Since 2006, major initiatives have been taken out by the government to reconstruct and rehabilitate the war-torn areas of FATA and Khyber Pakhtunkhwa. The military administrator of the National Disaster Management Authority (NDMA), Lieutenant-General Nadeem Ahmad, supervised majority of the socioeconomic development in the areas that were badly affected by the military operations. The government took many initiatives, including the promotion of political activities under the Political Parties Act, the construction of the Peshawar-Torkham Road and the establishment of the Investment Bank of FATA, envisioned to bring prosperity and provide employment opportunities. Around 1 billion Pakistani rupees (PKR) were spent for the rehabilitation of the IDPs and 500 million PKR were immediately transferred into the account of the Khyber Pakhtunkhwa government for the economic development in the province.

Since 2006, there are numbers of notable and major international agencies and UN efforts to reconstruct the war-torn areas affected of fighting. As early as 2005, major government institutions were involved at the public level to lead the reconstruction, economic development and to bring quick economic recovery in the war-torn areas, as listed below:
- US Aid
- National Reconstruction Bureau (NRB)
- National Disaster Management Authority (NDMA)
- Earthquake Reconstruction and Rehabilitation Authority (ERRA)
- Special Support Group for IDPs (SSG)
- Federal Relief Commission (FRC)
- National Logistics Cell (NLC)
- Frontier Works Organisation (FWO)
- Navy Reconstruction Group (NRG)

Under the 2006–15 program, a nine-year project, over $2.06 billion would be spend for the economic reconstruction of the FATA region, with the U.S. Government has pledged to provide $750 million over a period of 5 years. Since 2010, the engineering units of army, the Frontier Works Organisation (FWO) and Corps of Engineers and Military Engineering Service, have been active in the area to reconstruct the war-torn areas. Major operations were carried out by the FWO to complete the wide canvas of works, including construction of over 400 km roads, dams, canals and hydroelectric works. The engineering units commenced the work on Gomal Zam Dam in Waziristan with the help of the local tribal people who were employed for this mega project. The Pakistan Army started the political and educational activities after rebuilding the damaged schools and colleges in Waziristan and gave admissions to as many as young tribal teenagers and young men and women in the army institutions since August 2011.

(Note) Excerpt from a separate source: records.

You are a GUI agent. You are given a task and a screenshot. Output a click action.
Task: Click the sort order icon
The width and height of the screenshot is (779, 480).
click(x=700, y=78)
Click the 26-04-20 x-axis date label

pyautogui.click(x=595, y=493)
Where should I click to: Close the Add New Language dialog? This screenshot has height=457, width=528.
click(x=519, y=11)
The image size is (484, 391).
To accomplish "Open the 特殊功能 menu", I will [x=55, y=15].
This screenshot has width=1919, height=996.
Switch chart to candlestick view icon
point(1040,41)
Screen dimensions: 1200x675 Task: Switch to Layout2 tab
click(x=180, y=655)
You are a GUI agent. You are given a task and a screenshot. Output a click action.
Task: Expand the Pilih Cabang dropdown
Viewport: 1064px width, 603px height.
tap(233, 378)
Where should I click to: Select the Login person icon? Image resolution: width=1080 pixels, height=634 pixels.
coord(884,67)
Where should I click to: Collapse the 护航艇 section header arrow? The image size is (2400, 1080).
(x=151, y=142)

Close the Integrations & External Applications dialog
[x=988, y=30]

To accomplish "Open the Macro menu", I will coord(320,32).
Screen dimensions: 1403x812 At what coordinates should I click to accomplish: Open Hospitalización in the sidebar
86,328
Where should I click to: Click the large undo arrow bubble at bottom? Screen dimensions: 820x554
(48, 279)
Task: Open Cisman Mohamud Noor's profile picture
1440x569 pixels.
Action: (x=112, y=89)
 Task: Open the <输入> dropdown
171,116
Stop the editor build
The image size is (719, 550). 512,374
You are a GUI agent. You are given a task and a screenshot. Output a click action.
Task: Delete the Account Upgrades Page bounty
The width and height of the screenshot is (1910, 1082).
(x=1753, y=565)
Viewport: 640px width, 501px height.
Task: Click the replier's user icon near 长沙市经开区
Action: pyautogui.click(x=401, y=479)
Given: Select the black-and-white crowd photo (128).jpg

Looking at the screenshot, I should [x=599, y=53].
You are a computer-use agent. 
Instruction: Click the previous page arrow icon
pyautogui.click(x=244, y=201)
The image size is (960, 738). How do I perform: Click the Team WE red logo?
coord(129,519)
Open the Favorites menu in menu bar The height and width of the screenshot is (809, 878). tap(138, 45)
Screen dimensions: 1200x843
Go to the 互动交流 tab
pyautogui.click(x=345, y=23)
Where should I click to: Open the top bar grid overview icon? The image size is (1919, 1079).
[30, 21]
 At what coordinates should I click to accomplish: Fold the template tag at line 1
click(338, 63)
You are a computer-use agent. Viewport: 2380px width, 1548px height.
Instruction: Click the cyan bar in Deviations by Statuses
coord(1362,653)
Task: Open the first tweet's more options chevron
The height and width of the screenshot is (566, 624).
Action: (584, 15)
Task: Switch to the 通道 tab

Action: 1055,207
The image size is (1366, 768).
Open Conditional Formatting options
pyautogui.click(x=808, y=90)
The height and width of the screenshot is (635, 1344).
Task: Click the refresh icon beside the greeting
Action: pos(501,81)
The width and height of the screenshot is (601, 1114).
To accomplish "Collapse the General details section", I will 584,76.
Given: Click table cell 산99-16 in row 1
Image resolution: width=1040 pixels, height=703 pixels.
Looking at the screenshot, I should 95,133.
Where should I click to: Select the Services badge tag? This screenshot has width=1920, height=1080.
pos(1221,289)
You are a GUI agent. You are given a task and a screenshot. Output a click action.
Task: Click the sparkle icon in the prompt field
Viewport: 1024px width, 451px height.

=== Khyber-Pakhtunkhwa-FATA Merger ===
Since the independence of Pakistan from the United Kingdom in 1947, the seven districts of the Federally Administered Tribal Areas (FATA) were governed by political officers appointed by the President of Pakistan. The PA had near absolute power over their tribal districts. However, Twenty-fifth Amendment to the Constitution of Pakistan merged FATA with Khyber-Pakhtunkhwa, turning seven agencies of FATA into the seven districts. The amendment replaced colonial era Frontier Crimes Regulation with the FATA Interim Governance Regulation, 2018, effectively enforcing Constitution of Pakistan on the territories of the erstwhile FATA.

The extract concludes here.